|author:||Heather Elspeth Gunter|
|adviser:||Robert D. Howe|
Theoretical and experimental techniques are used to study the tissue mechanics governing vocal fold closure and collision during phonation in order to evaluate the development of stresses that may be risk factors for pathology development. An original three-dimensional finite element model of vocal fold tissue predicts these quantities with high spatial resolution. Models predict that compressive stress in three directions and vertical shear stress are increased during collision in the typical location of lesions (i.e. the center of the superior medial edge of the vocal fold in the middle of the vibrating and contact region). This supports the hypothesis that stress is a cause of vocal fold pathology, and suggests modes of tissue injury. Predictions of increased stress due to increased voicing intensity are consistent with the hypothesis and clinical observations that loud voicing is a risk factor for benign vocal fold pathology development.
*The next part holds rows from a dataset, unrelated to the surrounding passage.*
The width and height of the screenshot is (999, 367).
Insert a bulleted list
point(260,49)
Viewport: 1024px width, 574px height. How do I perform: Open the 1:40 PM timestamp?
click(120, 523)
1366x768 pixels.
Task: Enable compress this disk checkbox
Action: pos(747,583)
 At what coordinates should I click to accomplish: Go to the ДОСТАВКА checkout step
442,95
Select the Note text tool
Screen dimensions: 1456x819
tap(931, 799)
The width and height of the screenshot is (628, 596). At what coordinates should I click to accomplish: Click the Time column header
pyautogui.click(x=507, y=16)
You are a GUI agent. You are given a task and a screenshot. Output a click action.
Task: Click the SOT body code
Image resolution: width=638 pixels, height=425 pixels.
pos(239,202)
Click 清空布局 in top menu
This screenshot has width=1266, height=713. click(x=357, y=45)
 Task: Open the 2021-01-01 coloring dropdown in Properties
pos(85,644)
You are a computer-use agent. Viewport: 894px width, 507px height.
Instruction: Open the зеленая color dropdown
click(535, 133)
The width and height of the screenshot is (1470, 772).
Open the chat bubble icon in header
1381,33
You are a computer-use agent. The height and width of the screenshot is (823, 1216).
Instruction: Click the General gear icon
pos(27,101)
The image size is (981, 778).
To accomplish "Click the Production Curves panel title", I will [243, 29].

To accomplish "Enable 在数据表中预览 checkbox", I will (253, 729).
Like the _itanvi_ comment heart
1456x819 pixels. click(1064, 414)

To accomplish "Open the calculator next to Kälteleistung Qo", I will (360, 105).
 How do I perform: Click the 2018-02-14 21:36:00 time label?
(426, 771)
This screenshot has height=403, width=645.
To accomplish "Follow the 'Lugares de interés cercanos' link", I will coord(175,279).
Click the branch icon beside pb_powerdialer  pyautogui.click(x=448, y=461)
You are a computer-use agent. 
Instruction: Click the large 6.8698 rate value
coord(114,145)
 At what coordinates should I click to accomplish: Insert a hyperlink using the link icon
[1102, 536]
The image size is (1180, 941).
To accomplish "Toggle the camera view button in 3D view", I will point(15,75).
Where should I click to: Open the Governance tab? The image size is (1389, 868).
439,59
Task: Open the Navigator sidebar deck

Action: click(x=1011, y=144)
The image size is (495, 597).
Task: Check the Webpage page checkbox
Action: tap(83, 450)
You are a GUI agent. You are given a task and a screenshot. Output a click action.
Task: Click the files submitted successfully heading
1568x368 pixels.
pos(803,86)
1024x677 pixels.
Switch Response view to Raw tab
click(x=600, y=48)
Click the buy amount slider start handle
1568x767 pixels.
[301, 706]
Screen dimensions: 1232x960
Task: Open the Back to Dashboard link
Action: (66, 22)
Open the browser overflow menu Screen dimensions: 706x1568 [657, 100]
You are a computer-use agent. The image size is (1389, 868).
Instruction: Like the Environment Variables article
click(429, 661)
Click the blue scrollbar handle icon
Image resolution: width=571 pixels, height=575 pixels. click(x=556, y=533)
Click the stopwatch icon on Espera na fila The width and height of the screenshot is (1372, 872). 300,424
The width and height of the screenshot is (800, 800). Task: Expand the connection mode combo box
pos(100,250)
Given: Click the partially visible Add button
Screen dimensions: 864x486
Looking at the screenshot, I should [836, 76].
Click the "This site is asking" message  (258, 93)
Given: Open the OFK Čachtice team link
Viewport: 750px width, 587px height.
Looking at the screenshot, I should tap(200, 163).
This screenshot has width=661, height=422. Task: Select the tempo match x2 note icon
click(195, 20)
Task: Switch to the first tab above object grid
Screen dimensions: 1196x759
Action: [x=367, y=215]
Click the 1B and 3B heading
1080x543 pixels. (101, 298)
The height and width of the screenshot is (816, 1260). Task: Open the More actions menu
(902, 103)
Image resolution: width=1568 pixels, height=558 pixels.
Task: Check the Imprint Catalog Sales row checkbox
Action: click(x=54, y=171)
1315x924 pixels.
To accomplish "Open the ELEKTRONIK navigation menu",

Additional finite element models include a representation of the superficial lamina propria (SLP), which is a soft tissue layer near the surface of the vocal folds that contributes to voice quality and vocal fold injury. Increases in SLP stiffness are associated with increases in compressive and shear stresses in both the epithelium and SLP during collision. Increases in SLP stiffness are also associated with decreases in longitudinal tensile stress in the epithelium prior to collision. These results support the proposed role of SLP stiffness in determining mechanical stress and injury risk, and guide design and selection of SLP replacements used in vocal fold augmentation surgery. In vivo vocal fold collision forces in humans are measured using a new low profile force sensor that minimizes measurement artifacts and maintains voice quality. Impact force correlates more strongly with voice intensity than pitch. The finite element models translate increased force magnitudes into increases in compressive stress, vertical shear stress and Von Mises stress magnitudes. Avoidance of the conditions of increased collision force may prevent development of lesions.